▶ **VORGEGEBENER TEXT**
IT-Recht: Das Pflichtenheft, Teil 2

          Prüfung des Pflichtenheftes

 

a)     Pflichten des Kunden

 

Sollten Sie meinem Ratschlag folgen, werden Sie versuchen, dem Kunden eine Prüfungspflicht für das Pflichtenheft aufzuerlegen. Dabei ist natürlich zu berücksichtigen, dass die Kunden häufig überhaupt nicht in der Lage sind, die technischen Voraussetzungen für die Richtigkeit des Pflichtenheftes zu überprüfen. Das Pflichtenheft regelt aber viele Inhalte. Nicht nur die Frage, ob eine Software überhaupt in der Lage ist, eine bestimmte Funktion zu realisieren wird geregelt. Auch die Funktionalität selbst wird benannt. Es wird häufig übersehen, dass Kunden davon ausgehen, dass eine Software, die einmal festgelegten Organisationsabläufe im Unternehmen richtig aufnehmen und effizienter gestalten kann. Manchmal und gar nicht so selten tritt der Fall auf, dass bestimmte Funktionalitäten, die zur Steigerung der Effizienz oder sonstiger Abläufe erforderlich sind, im Pflichtenheft überhaupt nicht genannt werden. Die juristische Frage lautet deswegen, ob dem Kunden eine Prüfungspflicht des Pflichtenheftes auferlegt werden kann und bejahendenfalls welchen Umfang diese Prüfungspflicht hat.

▶ **DATENSATZ**
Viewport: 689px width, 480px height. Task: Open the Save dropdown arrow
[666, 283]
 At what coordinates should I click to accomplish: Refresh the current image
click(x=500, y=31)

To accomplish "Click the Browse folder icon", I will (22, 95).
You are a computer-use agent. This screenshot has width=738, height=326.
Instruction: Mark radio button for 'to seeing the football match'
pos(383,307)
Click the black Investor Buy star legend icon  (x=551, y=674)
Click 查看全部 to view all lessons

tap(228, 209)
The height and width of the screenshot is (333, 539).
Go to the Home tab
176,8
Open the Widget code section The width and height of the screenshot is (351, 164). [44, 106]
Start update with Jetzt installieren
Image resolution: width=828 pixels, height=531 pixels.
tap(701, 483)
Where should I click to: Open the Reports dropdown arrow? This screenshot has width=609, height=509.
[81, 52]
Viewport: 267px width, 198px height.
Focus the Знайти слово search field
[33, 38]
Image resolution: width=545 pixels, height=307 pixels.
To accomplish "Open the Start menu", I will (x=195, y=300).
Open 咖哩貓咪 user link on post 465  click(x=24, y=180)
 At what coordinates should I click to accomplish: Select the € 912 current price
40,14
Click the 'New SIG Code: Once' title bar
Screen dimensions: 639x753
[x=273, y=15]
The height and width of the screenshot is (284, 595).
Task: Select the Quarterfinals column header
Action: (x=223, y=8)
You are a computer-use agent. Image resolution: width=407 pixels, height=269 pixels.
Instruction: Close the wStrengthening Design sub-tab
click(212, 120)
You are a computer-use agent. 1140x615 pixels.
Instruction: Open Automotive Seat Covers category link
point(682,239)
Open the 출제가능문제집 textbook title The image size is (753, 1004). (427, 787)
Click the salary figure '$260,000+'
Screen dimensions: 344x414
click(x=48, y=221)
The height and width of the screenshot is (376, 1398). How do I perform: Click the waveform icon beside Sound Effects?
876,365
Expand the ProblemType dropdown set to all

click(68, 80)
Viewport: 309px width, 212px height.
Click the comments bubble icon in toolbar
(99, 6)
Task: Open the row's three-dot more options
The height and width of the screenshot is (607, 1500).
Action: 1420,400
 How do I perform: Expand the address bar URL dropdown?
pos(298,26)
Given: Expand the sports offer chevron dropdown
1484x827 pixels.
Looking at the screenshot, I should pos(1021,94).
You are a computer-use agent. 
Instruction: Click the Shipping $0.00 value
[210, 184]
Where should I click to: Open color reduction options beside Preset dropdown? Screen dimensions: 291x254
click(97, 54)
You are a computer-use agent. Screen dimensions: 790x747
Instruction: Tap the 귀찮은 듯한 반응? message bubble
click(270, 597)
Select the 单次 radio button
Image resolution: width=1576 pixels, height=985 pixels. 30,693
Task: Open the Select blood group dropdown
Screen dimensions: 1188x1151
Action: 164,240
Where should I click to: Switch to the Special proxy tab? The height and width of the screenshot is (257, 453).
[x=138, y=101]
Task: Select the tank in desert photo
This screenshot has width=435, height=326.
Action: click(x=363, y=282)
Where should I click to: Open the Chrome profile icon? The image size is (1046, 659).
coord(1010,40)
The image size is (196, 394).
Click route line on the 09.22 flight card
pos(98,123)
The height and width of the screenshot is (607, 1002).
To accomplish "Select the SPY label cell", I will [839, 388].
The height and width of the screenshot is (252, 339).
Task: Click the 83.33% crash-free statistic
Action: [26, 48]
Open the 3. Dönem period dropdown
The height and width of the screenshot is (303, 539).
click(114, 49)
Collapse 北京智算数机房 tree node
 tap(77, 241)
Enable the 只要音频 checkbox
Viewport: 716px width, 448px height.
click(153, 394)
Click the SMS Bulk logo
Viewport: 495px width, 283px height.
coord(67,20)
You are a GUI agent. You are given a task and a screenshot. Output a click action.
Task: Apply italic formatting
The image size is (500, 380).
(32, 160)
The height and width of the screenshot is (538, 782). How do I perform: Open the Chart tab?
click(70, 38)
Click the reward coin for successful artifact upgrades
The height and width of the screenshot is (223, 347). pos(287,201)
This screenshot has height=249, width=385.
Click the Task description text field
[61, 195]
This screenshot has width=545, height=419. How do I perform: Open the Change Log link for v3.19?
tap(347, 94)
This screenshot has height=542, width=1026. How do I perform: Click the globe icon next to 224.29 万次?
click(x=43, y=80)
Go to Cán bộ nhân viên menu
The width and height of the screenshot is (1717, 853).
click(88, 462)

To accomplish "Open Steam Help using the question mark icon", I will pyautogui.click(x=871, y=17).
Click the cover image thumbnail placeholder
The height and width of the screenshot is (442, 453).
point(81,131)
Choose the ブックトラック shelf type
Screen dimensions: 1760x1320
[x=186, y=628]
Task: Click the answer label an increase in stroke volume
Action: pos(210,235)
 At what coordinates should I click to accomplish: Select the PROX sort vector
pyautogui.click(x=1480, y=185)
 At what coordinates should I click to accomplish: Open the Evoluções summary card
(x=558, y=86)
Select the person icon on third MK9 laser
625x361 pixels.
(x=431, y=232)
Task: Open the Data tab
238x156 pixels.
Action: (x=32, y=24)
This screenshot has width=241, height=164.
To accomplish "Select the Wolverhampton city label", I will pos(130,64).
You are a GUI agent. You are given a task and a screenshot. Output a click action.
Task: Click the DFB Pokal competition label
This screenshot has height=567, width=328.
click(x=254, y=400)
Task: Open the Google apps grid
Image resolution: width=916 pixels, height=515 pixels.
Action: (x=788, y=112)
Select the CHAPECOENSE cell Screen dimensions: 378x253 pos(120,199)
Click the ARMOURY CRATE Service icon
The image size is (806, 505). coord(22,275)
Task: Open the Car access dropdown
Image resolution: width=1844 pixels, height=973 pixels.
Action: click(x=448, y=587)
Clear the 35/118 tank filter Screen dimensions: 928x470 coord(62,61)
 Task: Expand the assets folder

▶ **AUFGABE 1**
Beantworte die folgenden Fragen zum Text über das Pflichtenheft.
(a) Wem soll laut dem Text eine Prüfungspflicht für das Pflichtenheft auferlegt werden?
(b) Was können die Kunden laut dem Text häufig nicht überprüfen?
(c) Welche juristische Frage wird am Ende des Textes gestellt?
▶ **AUFGABE 2**
Gib aus den Einträgen den Abschnitt von der Zeile mit „At what coordinates should I click to accomplish: Open“ bis zur Zeile mit „click(x=254, y=400)“ wortgetreu wieder, wobei beide Zeilen dazugehören.

▶ **ANTWORT 1**
(a) Dem Kunden.
(b) Die technischen Voraussetzungen für die Richtigkeit des Pflichtenheftes.
(c) Ob dem Kunden eine Prüfungspflicht des Pflichtenheftes auferlegt werden kann und, falls ja, welchen Umfang diese Prüfungspflicht hat.

▶ **ANTWORT 2**
 At what coordinates should I click to accomplish: Open the Evoluções summary card
(x=558, y=86)
Select the person icon on third MK9 laser
625x361 pixels.
(x=431, y=232)
Task: Open the Data tab
238x156 pixels.
Action: (x=32, y=24)
This screenshot has width=241, height=164.
To accomplish "Select the Wolverhampton city label", I will pos(130,64).
You are a GUI agent. You are given a task and a screenshot. Output a click action.
Task: Click the DFB Pokal competition label
This screenshot has height=567, width=328.
click(x=254, y=400)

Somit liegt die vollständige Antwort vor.